Every now and again in a software audit defense case we come across a case where a company that was subject to the audit put into a position where they are asked to pay a large settlement for what amount to acts of corporate sabotage by an employee, agent, or even independent contractor for the company.  The acs of sabotage could be many things:

  1. An IT guy installing software he knows is unlicensed because he plans on quitting in two weeks and seeking a BSA reward for ratting out the company.
  2. Someone in the company may have personally brought in software from their homes and used it for corporate benefit not knowing about EULA licensing requirements.

These are just two examples.  But what do you do when these third parties intentionally or negligently cause the company to undergo an audit that may lead to a costly settlement in the 5 or 6 figures?  You might want to retain the right to use them if they were acting outside the scope of their job duties, and/or not following corporate software installation policy.

• Information supplied:
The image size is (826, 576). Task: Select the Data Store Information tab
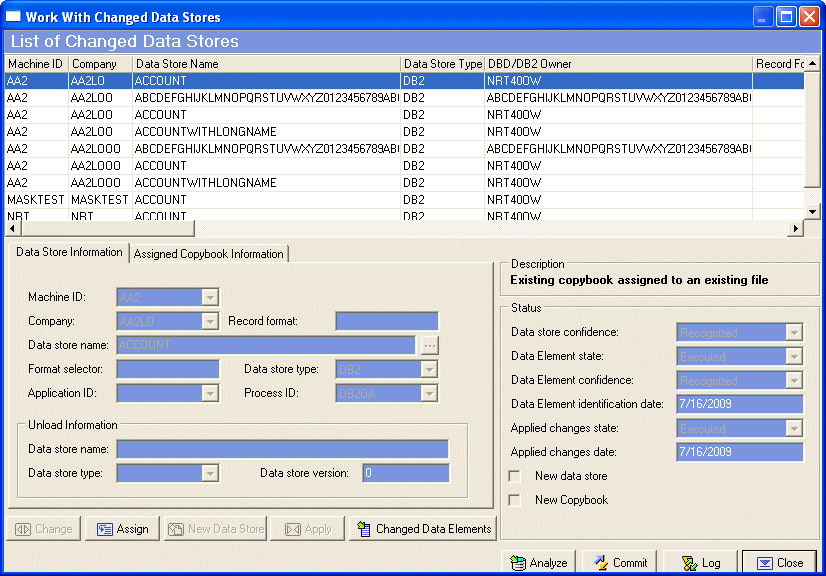point(69,253)
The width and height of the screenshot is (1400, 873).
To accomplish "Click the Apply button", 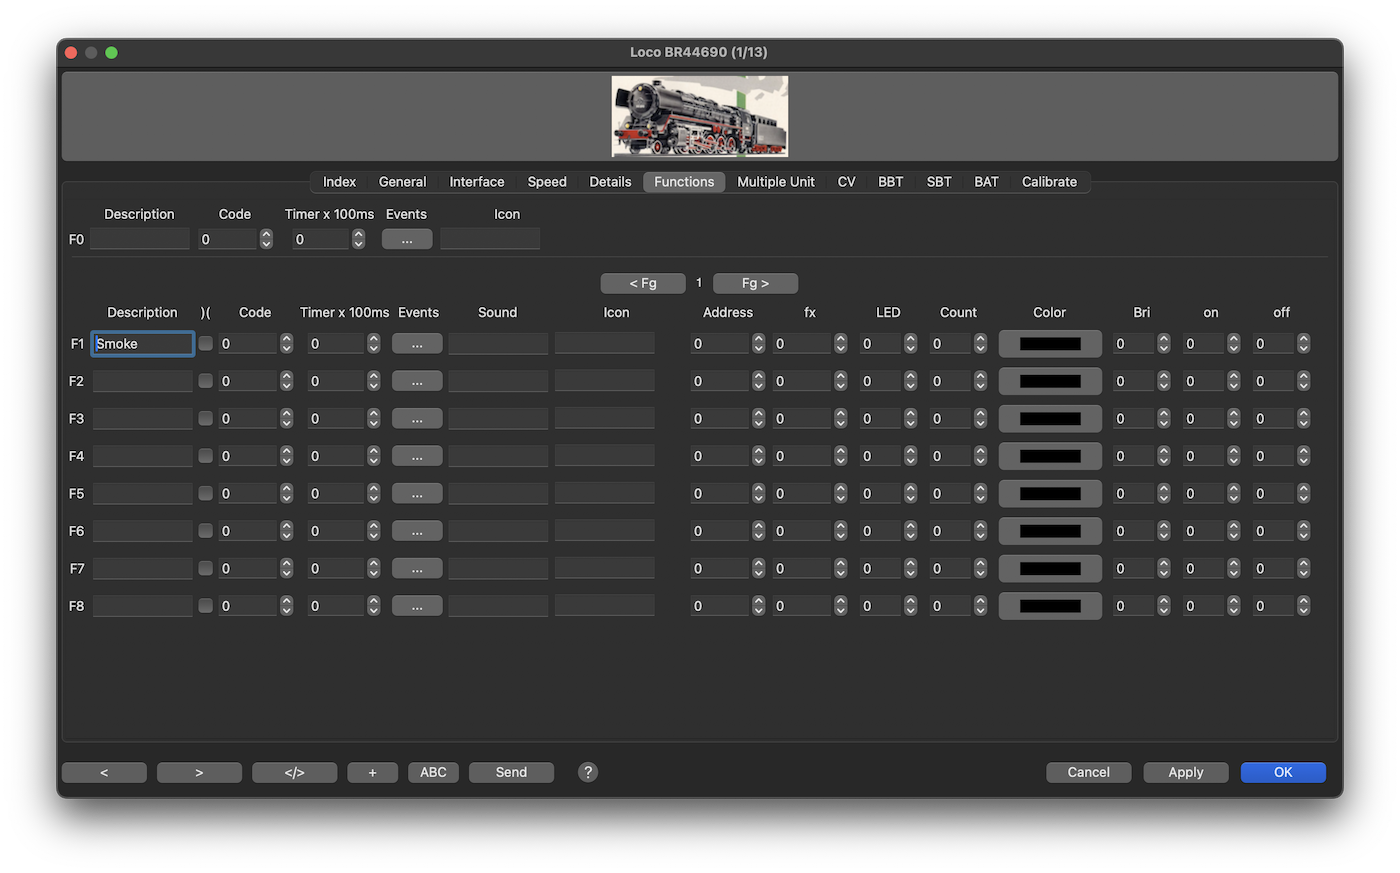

• What is expected: According to the text on software audit defense, why might an IT worker knowingly install unlicensed software?

• Exercise response: He plans to quit in two weeks and seek a BSA reward for reporting the company.